- [Data shown]:
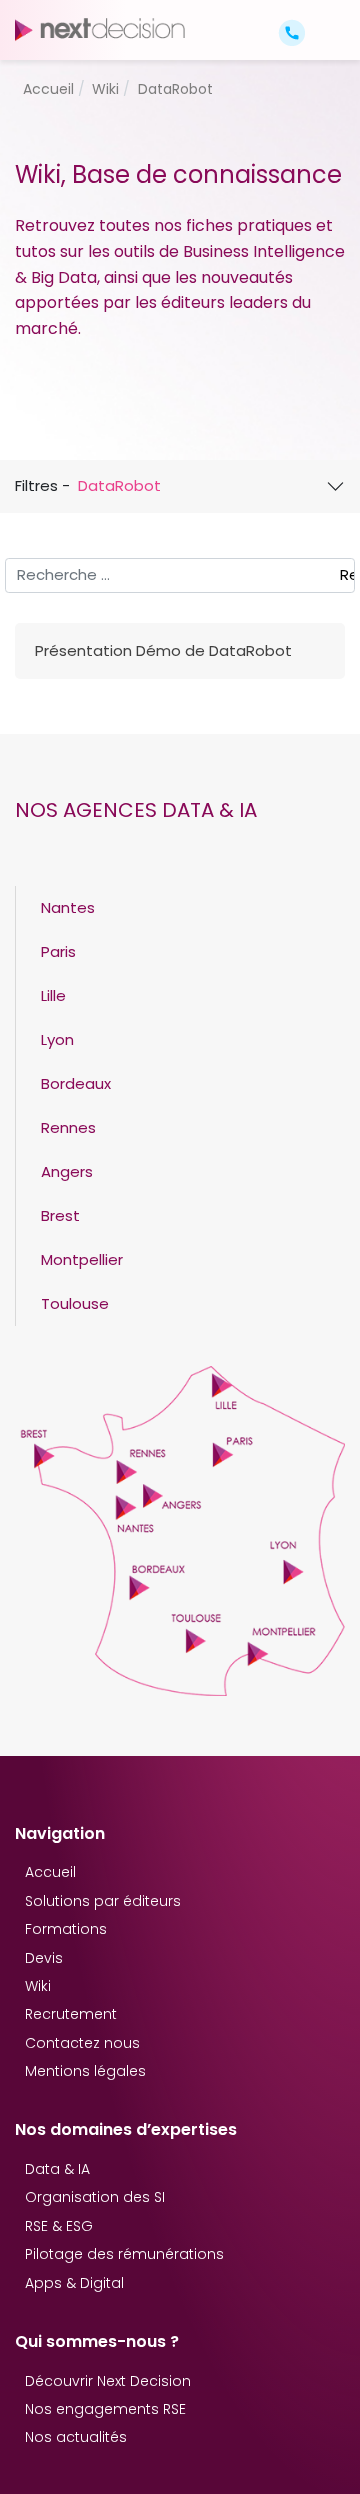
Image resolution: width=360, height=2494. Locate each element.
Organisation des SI (95, 2197)
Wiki (38, 1986)
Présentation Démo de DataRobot (163, 650)
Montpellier (82, 1259)
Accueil (50, 1872)
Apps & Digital (74, 2283)
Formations (66, 1929)
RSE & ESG (59, 2226)
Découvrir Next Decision (108, 2381)
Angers (67, 1171)
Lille (53, 995)
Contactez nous (82, 2043)
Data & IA (57, 2169)
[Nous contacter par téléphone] (292, 31)
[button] (327, 15)
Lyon (57, 1039)
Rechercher (347, 574)
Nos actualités (76, 2437)
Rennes (68, 1127)
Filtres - (88, 485)
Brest (60, 1215)
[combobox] (180, 576)
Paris (58, 951)
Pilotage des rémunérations (124, 2254)
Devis (44, 1958)
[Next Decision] (100, 29)
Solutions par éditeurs (103, 1901)
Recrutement (71, 2014)
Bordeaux (76, 1083)
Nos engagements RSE (105, 2409)
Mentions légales (85, 2071)
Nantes (68, 907)
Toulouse (75, 1303)
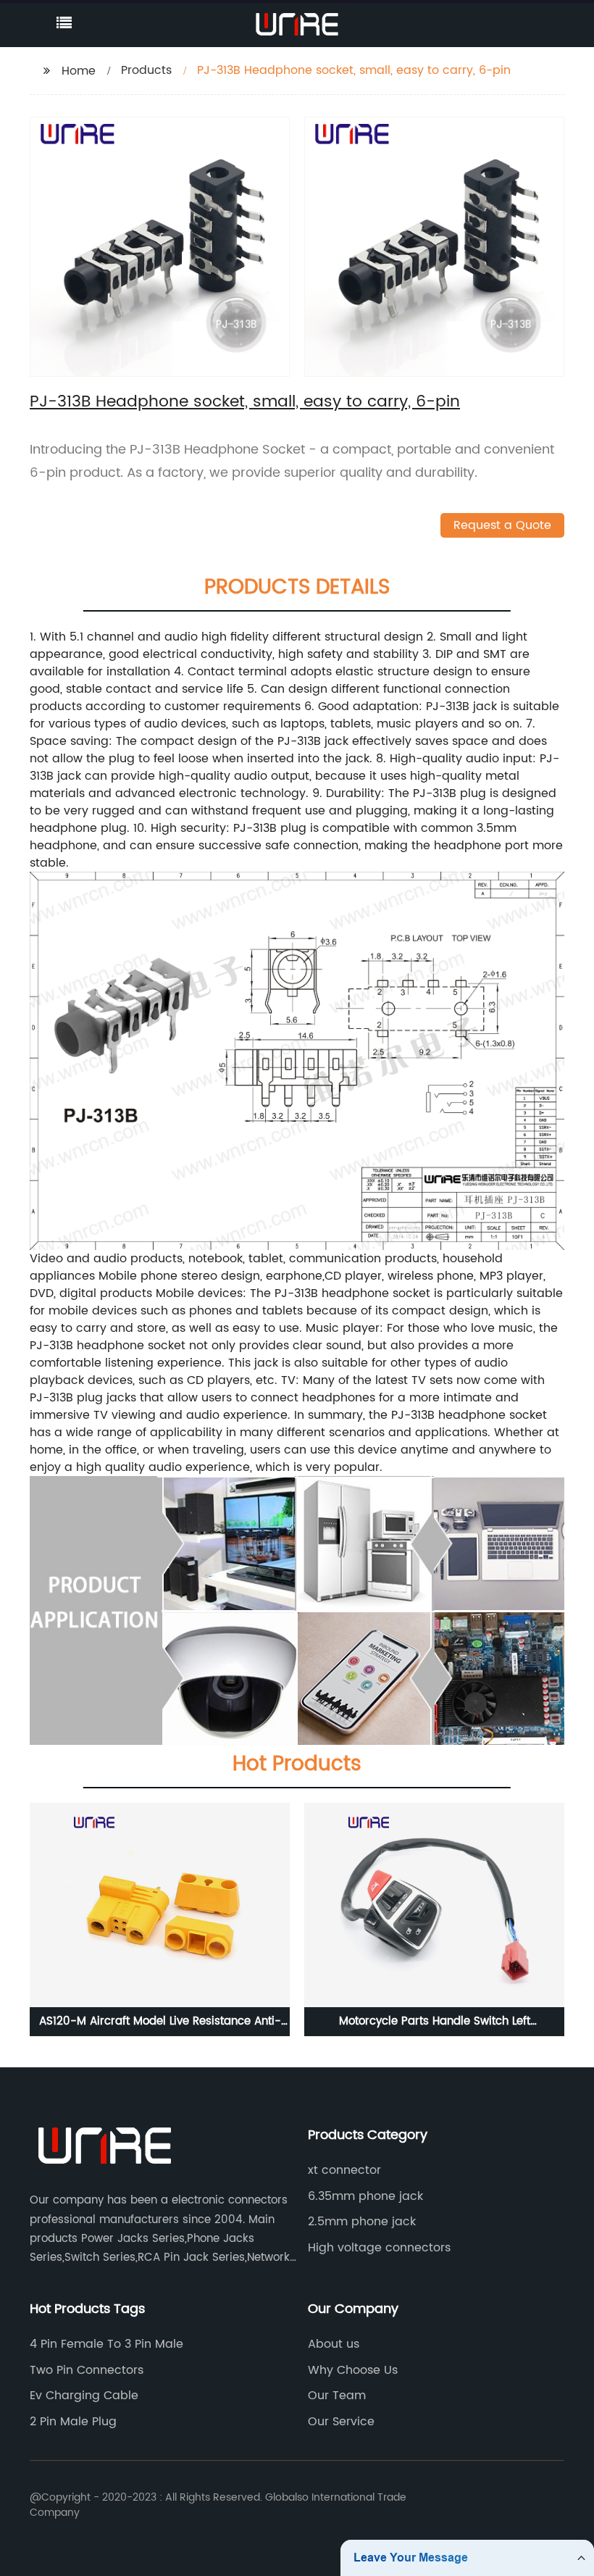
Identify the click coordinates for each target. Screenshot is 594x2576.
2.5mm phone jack (362, 2221)
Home (79, 71)
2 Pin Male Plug (73, 2421)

- [Task to carry out]: Would you output the data above exactly as written, but with no images?

- [The completed task]:
Image resolution: width=360, height=2494. Locate each element.
Organisation des SI (95, 2197)
Wiki (38, 1986)
Présentation Démo de DataRobot (163, 650)
Montpellier (82, 1259)
Accueil (50, 1872)
Apps & Digital (74, 2283)
Formations (66, 1929)
RSE & ESG (59, 2226)
Découvrir Next Decision (108, 2381)
Angers (67, 1171)
Lille (53, 995)
Contactez nous (82, 2043)
Data & IA (57, 2169)
[Nous contacter par téléphone] (292, 31)
[button] (327, 15)
Lyon (57, 1039)
Rechercher (347, 574)
Nos actualités (76, 2437)
Rennes (68, 1127)
Filtres - (88, 485)
Brest (60, 1215)
[combobox] (180, 576)
Paris (58, 951)
Pilotage des rémunérations (124, 2254)
Devis (44, 1958)
[Next Decision] (100, 29)
Solutions par éditeurs (103, 1901)
Recrutement (71, 2014)
Bordeaux (76, 1083)
Nos engagements RSE (105, 2409)
Mentions légales (85, 2071)
Nantes (68, 907)
Toulouse (75, 1303)
Identify the click coordinates for each target. Screenshot is 594x2576.
2.5mm phone jack (362, 2221)
Home (79, 71)
2 Pin Male Plug (73, 2421)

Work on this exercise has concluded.